Raw bit depth is often discussed as if it improves image quality and that more is better, but that’s not really the case. In fact, if your camera doesn’t need greater bit depth then you’ll just end up using hard drive space to record noise.

In fairness, it does sound as if bit depth is about the subtlety of color you can capture. After all, a 12-bit Raw file can record each pixel brightness with 4096 steps of subtlety, whereas a 14-bit one can capture tonal information with 16,384 levels of precision. But, as it turns out, that’s not really what ends up mattering. Instead, bit depth is primarily about how much of your camera’s captured dynamic range can be retained.

Much of this comes down to one factor: unlike our perception of brightness, Raw files are linear, not logarithmic. Let me explain why this matters.

Half the values in your Raw file are devoted to the brightest stop of light you captured

The human visual system (which includes the brain’s processing of the signals it gets from the eyes), interprets light in a non-linear manner: double the brightness of a light source by, say, turning on a second, identical light, and the perceptual difference isn’t that things have got twice as bright. Similarly, we’re much better as distinguishing between subtle differences in midtones than we are vast differences in bright ones.
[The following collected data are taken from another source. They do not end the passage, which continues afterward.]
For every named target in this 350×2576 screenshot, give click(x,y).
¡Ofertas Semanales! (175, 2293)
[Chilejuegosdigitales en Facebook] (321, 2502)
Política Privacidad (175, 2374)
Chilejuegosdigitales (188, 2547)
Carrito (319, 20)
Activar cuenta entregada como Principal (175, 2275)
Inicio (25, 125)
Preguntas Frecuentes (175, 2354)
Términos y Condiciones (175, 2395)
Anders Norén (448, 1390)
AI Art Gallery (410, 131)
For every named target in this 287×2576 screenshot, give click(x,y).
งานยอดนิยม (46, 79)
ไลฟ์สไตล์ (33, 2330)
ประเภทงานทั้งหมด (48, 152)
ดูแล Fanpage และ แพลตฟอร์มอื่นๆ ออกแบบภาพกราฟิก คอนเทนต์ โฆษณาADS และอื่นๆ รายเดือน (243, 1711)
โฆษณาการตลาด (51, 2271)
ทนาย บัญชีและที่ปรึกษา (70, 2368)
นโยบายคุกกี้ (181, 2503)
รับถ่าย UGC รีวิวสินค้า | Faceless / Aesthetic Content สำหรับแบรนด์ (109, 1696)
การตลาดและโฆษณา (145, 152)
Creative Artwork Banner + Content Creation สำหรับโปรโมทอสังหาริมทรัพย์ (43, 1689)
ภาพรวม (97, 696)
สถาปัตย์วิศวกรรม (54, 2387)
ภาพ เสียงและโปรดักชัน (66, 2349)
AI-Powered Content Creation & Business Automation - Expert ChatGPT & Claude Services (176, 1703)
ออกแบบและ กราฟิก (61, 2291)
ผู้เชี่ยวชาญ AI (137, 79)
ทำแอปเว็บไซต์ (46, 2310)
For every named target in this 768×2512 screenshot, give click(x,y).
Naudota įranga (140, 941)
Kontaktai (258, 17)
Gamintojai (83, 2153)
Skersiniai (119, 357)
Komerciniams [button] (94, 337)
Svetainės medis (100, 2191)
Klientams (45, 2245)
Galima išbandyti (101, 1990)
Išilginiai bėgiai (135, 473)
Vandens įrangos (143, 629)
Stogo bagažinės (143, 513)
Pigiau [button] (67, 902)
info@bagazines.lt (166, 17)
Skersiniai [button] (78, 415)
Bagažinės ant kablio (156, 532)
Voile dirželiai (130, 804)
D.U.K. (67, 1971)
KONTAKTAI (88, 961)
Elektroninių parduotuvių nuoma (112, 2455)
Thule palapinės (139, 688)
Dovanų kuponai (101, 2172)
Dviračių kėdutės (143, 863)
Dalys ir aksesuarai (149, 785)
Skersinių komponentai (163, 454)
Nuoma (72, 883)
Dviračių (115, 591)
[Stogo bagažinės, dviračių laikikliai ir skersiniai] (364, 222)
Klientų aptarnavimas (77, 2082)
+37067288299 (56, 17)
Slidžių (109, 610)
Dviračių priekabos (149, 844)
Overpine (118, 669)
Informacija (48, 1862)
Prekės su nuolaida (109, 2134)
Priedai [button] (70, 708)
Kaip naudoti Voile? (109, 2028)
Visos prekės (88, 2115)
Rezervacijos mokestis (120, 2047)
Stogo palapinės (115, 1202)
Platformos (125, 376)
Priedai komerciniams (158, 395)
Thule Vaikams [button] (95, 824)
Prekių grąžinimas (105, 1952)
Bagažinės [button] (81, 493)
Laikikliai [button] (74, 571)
This is part of the way we’re able to cope with the high dynamic ranges in the scenes we encounter.

Digital sensors are different in this respect: double the light and you’ll get double the number of electrons released by the sensor, which results in double the value generated by the analogue-to-digital conversion process.

This diagram shows how the linear response of a digital sensor maps to the number of EV you can potentially capture. Note how the brightest stop of light takes up 1/2 of the available values of your Raw file.

Why does this matter? Because it means that half the values in your Raw file (the values between 2048 and 4096 in a 12-bit Raw file) are devoted to the brightest stop of light you captured. Which, with most typical tone curves, ends up translating to a series of near-indistinguishably bright tones in the final image. The next stop of light takes up the next 1024 values, and the third stop is recorded with the next 512, taking half of the remaining values each time.

In a typical out-of-camera JPEG rendering, the first ~3.5EV are captured above middle grey, and the first three of these stops of highlights have used up 7/8th of your available Raw values. The remaining Raw values are used to capture tones from just above middle grey all the way down to black.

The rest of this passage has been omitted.